A case in determinism

My reading has drastically slowed down, but I did get a chance to finally finish another chapter in J. I. Packer’s dissertation on Richard Baxter. I don’t have the time to fill in all the quotations that would be of interest to [my imaginary ideal] readers, so I will just state an observation.

More than a decade ago J. I . Packer was one of the people who signed a document entitled Evangelicals and Catholics Together. For what it matters, I would not have signed it, and would have told Packer to refrain from signing if he had cared about my opinion. But sign it he did.

In some quarters there was an outcry against the document for reasons I don’t want to spend time evaluating. But there was also an outcry against Packer himself, not only due to the merits (or lack thereof) of the document, but also that it displayed something wrong with Packer’s integrity. One received the distinct impression that this represented a departure from everything Packer had ever stood for.
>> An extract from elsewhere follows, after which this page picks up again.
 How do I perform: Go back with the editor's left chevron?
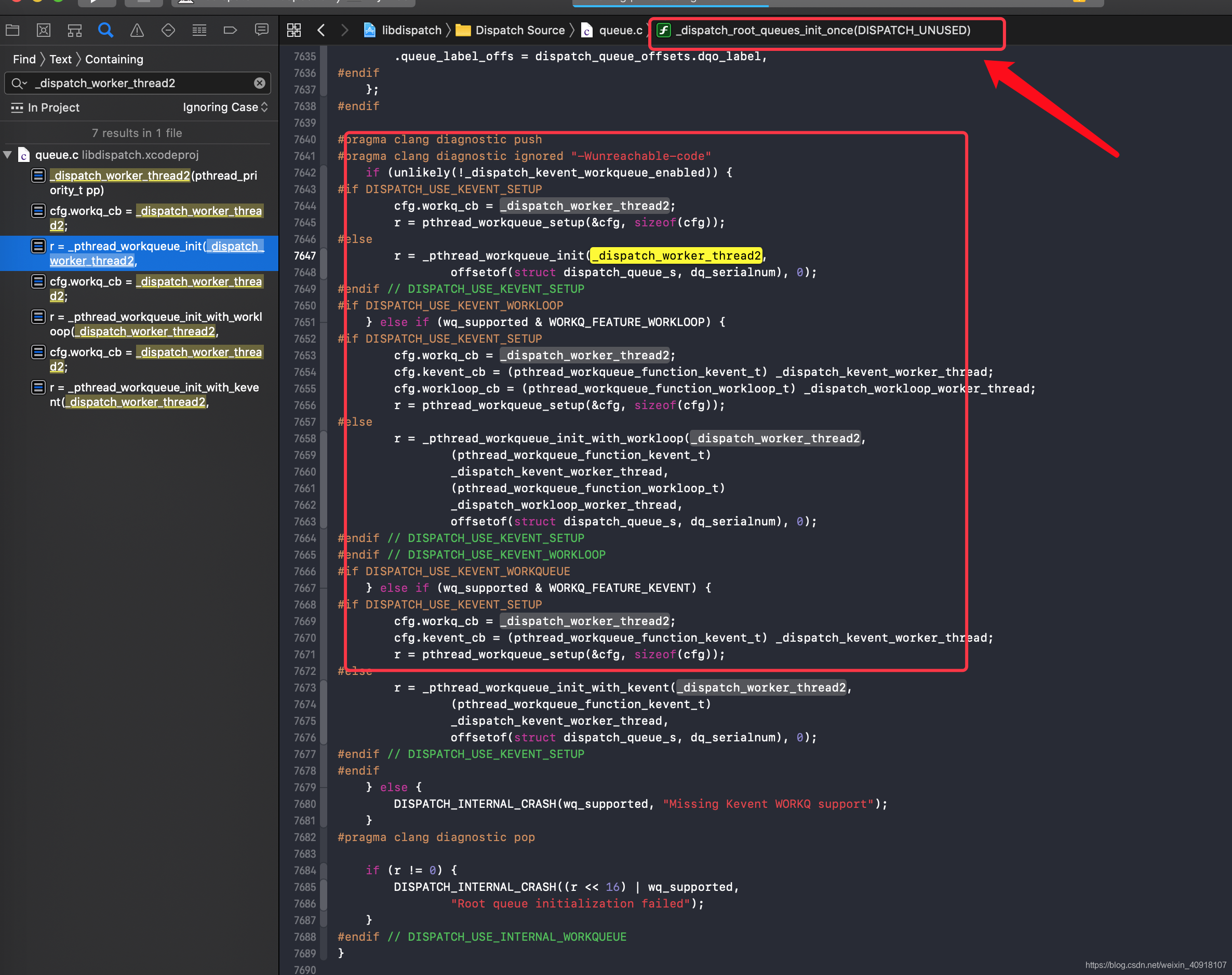(x=321, y=30)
Having completed chapter four of Packer’s study of Baxter, I can assure you that is complete nonsense. Anyone reading Packer’s glowing portrayal of Baxter’s catholic desires and actions, his attempts to find common ground with all manner of Christians, whether Jesuits, Arminians, or Calvinists, will see that there is nothing shocking about Packer’s signature. Packer signing ECT was as surprising as water running down hill, as amazing as paint drying. On the contrary, what would have been shocking is if he had chosen not to sign the document.
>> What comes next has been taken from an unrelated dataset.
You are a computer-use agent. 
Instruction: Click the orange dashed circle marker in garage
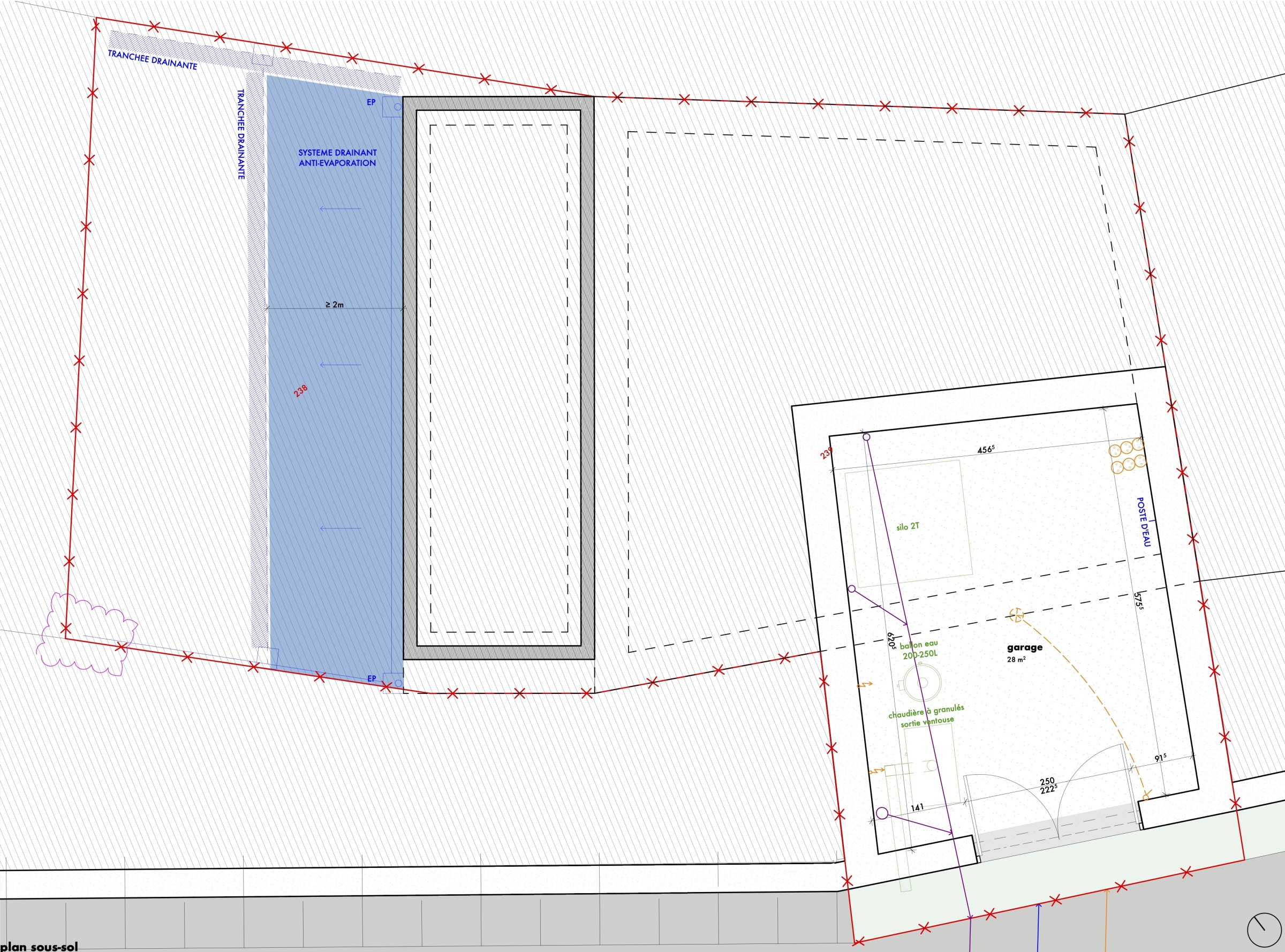tap(1017, 615)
It is obvious reading this, Packer’s earliest work, that it was not just a description of history, but a description of his own passionate convictions (though he, of course, disagreed with Baxter’s neo-nomian conceptions). This is the young man who would later grow to write Knowing God. It shows what course he had set for himself. And he has not deviated from it! It was not incongruous that he signed ECT; he was built for it.